EEG rhythmic oscillations are assumed to be generated by thalamocortical circuits and modulated by a variety of motivational, attentional, motor, and cognitive factors (Sterman, 1996). The PIRT intervention is grounded in the theory of operant conditioning and reinforcement in which participants are taught to modulate and volitionally control specific EEG frequencies. One explanation of how this methodology produces its behavioral and electrophysiological effects is by gaining access to and control over regulatory mechanisms that increase or decrease synchronous or desynchronous activity in thalamocortical networks (Lubar, 1997), leading to the induction of neural plastic changes.

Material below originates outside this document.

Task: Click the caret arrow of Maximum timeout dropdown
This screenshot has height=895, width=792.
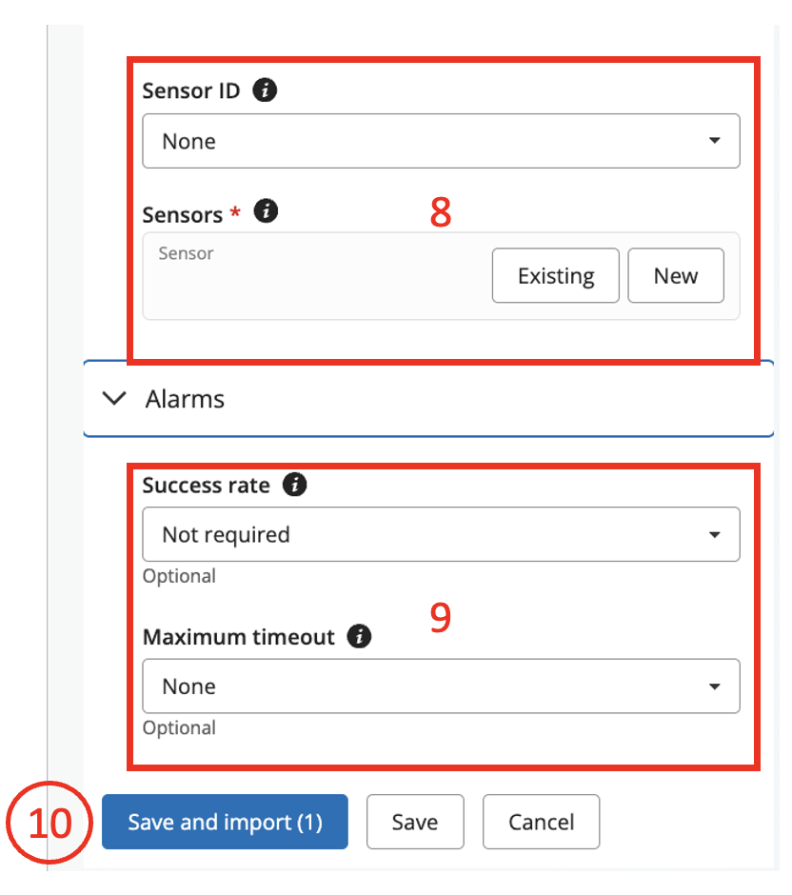Action: tap(715, 686)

Egner et al. (Egner et al., 2004) have argued that an assumption in the neurofeedback field that motivates clinical practice, especially the use of pre-training quantitative EEG assessments to formulate training protocols, is that “spectral EEG variables related to the operant learning of EEG frequency modulation mediate observed behavioural effects.” Although this assumption has had little support from the clinical research literature, several studies have provided evidence of beneficial effects of neurofeedback training on healthy human participants (Egner et al., 2002; Egner et al., 2004; Egner & Gruzelier, 2004). The present results are consistent with the general beneficial effects of such training on children on the autism spectrum but do not support the assumption that operant training contingencies result in corresponding enhancement/suppression of only the trained frequency components. Indeed, our results suggest a widespread nonspecific effect of training on most other EEG frequencies.
Sixteen high-functioning autistic spectrum disorder (ASD) participants and twelve typically-developing (TD) participants received twenty weeks of plasticity-inducing rehabilitation training (PIRT) centered on the high mu frequency band (10-13 Hz). Training had a significant impact on reducing the lack of imitation behaviors in ASD children while increasing correct imitation responses. While pre-training assessments indicated that the greatest impairment in the ASD group occurred in the sociability subscale of the Autism Treatment Evaluation Checklist, training reduced those scores as well as scores on the sensory/cognitive awareness subscale, indicating behavioral improvement. Furthermore, PIRT had significant and widespread effects on EEG coherence measures with slower EEG rhythms (delta, theta, and mu) increasing coherence with training, while faster rhythms (SMR, beta, and gamma) decreased coherence. These results suggest that operant conditioning of EEG mu rhythms can induce global neural changes with positive consequences on both the electrophysiology and behavior in high-functioning children on the autism spectrum.